In the context of practical theology, I suspect this is a truism that crosses all aspects of faith understanding. I suspect it was central to Jesus’ repetitive quote from Isaiah 6 addressing the Israelites – people that kept on listening, without perceiving; that keep on looking, without understanding. I think this describes our journeys of faith as we try to figure out this phenomenon of following Jesus. We wrestle with an aspect of faith for a time – reading, researching, discussing – seemingly to no avail. Then, all of a sudden, something happens and it makes sense. We get it. We cannot explain it yet – we just know we get it now and we see everything through a new lens…

We hear two distinctly different responses during this pandemic – gratitude or censure/blame.
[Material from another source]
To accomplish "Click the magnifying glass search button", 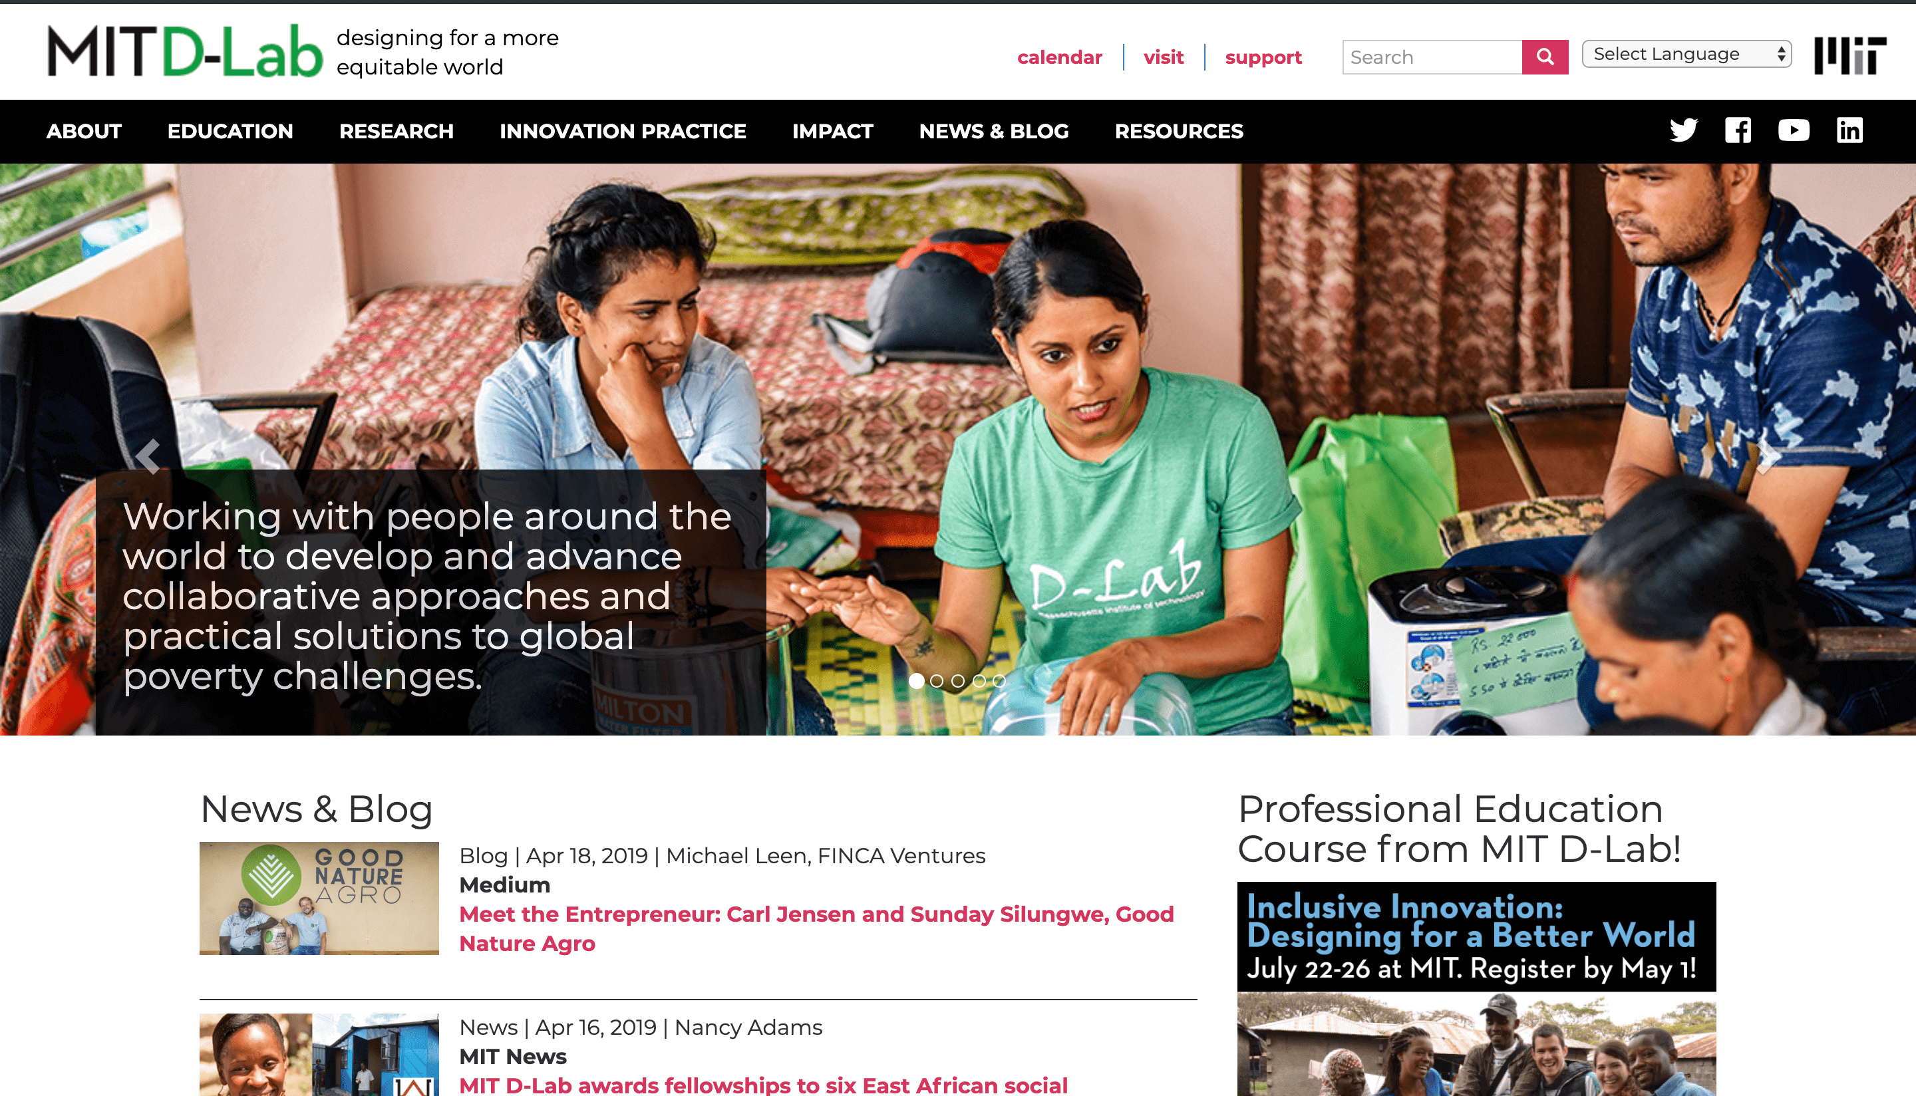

Gratitude* is a core virtue of the Christian life. It’s one of those things I didn’t get for years, but became clear in the middle of a personal crisis. I finally got it, though I couldn’t have explained it to anyone for a time. But I knew it was a life-changer.
From the New Oxford American Dictionary, gratitude describes the quality of being thankful and readiness to show appreciation for and to return kindness. During these days, grateful people are coming out of the woodwork to serve others, even the ungrateful. Grateful people get it. They don’t need to work at showing gratitude, its second nature.
One of the best books I’ve ever read was Brennan Manning’s Ruthless Trust (a book I HIGHLY recommend). In Ruthless Trust, Manning described how he might determine if someone truly trusts God:
“Let’s say I interviewed ten people and asked them each the same question – “Do you trust God?” – and each answered “Yes, I trust God,” but nine out of ten actually did not trust him. How would I find out which was telling the truth? I would videotape each of the ten lives for a month and then, after watching the videos, pass judgment using this criterion: The person with an abiding spirit of gratitude is the one who trusts God.” my emphasis)
During his message on Sunday, April 26, Bjorn Dixon of the WHY Church (Elk River, MN) made an interesting and telling statement: “What you thought about God before the pandemic is how you will relate to God in a pandemic.” If gratitude was core to my trust in God before the pandemic, then gratitude is the natural response during the pandemic. For those of us struggling to be grateful right now, here’s the very good news: God uses interruptions and crises to transform us, to help us get “it” (whatever “it” we might be in need of “getting”). I have observed people “get” the virtue of gratitude these last few weeks. Others will get it before this is over. If you aren’t there yet, there’s hope.
“God is the creator, redeemer, and consummator of all that is. Human beings live in a relation of inescapable dependence on God to which gratitude is the appropriate response.” (Miroslav Volf, “Practicing Theology: Beliefs and Practices in the Christian Life”, my emphasis).
* Interestingly, the Greek word used in the New Testament and translated as gratitude is eucharistía, the same word from which Eucharist is derived. (See Colossians 2:6-7, 1 Timothy 4:4-5, Hebrews 12:28 as examples of gratitude used in the New Testament.)